We’re only attached to what we hold on to

As we approach the time where we turn the calendar, our timelines will undoubtedly be filled with some variation of “new year, new me” posts. And while we can appreciate the sentiment behind all the New Year’s resolutions and the good intentions, statistics show that 80% of them fail by the 2nd week of February. Why? We have an inherent pull towards the familiar and an often-crippling fear of the unknown.

Sometimes the only way to receive something better is to give up whatever we are currently holding on to. Many times we possess the means to be rid of undesirable circumstances and their negative consequences only to find ourselves unwilling to make the right choice of letting go. Consider the story of the Monkey Trap.

Monkeys are fast and agile creatures – it’s near impossible to catch them. The clever hunters in Africa would design monkey traps based on monkeys’ behavior patterns. The hunters would use glass jars with an opening slightly bigger than a monkey’s hand.

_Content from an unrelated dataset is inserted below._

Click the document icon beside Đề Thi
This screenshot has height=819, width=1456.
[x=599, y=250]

They would put food like bananas and peanuts in them.

When a monkey would see one of the jars, its hand would reach inside and grab the food, and their hand is now turned into a fist. It then withdraws only to realize that the hand is now stuck. No matter how hard it tries, the hand cannot be freed from the jar. The opening of the jar is simply not large enough for the fist to get out. The only way the monkey can free its hand is to let go of the food. Despite possessing the means to escape the trap, the monkey won’t let go as it grips the food ever so tightly. The happy hunters would then throw a net over the monkey and it’s game over! How can we relate to this story?  

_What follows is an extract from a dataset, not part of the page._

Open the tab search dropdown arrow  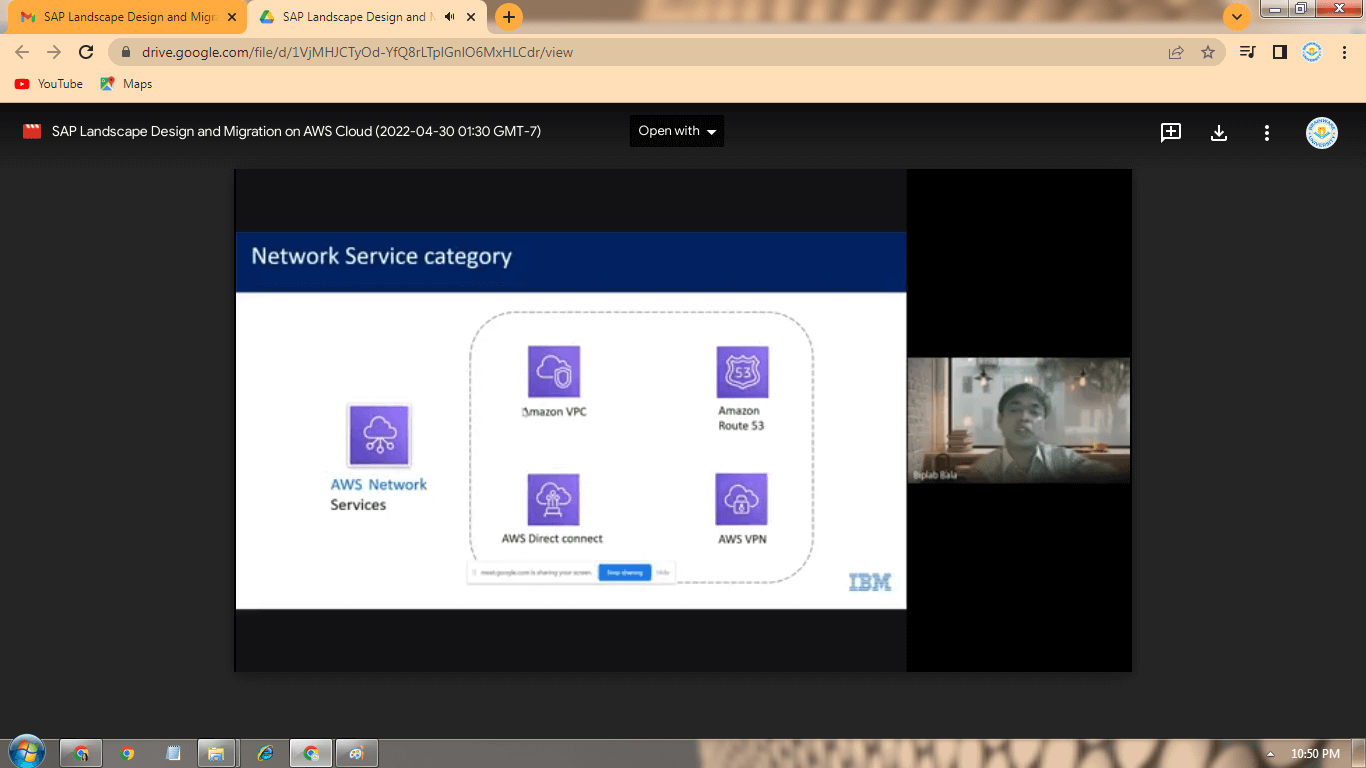[x=1237, y=17]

How many times have we been a resident of a prison that we ourselves have created? How many hurts, pains, and rejections have we carried with us for years? How much poison of unforgiveness and bitterness have we drank, hoping it will hurt someone else? You have heard the statement: “time heals all wounds”. It’s a lie. Time can be a factor in the healing process but healing starts with a choice and is a series of choices, not the ever-moving hands on a clock.  

We must remember that a clock cannot do what a decision has to do. What do I mean? New Year’s Day is symbolic of new beginnings but it will not make you be a better person or cause you to make better choices. That is strictly on you, on me. The truth of the matter is that you don’t have to wait until January 1 to start improving your life.

Don’t cling to a mistake just because you spent a lot of time making it. Don’t weigh how much time and effort you’ve already put into something and have that be your gauge on keeping it in your life. No matter what it is, how long you’ve had it, if it’s a burden to you more than it is a joy, and you can’t fight to change it, then either accept it, minimize it, or let it go.

Bad decisions are not without consequence, but in the frame of grace they are never beyond redemption. You are never tied to who let go of you – you are only tied to what you hold on to.

Change is the essence of life. The question is not where you want to go in life but what are you willing to give up to get there? Are you missing what is because you’re stuck in what was? Who you were does not have to define who you can become. When you really want something, you will find a way. When you don’t, you’ll find an excuse.

The biggest battles we’ll ever fight won’t be against who or what stands before us but what lives within us. If you deal with what’s in you, it will change what’s going on around you. Most of us invest in our outside while our inside is falling apart. It’s like having a good-looking vehicle with a bad engine.

I submit a question for your consideration: What if what you went through wasn’t meant to destroy you but to develop you? The road to resurrection is often paved with rejection. Something will grow from all you went through and it will be you!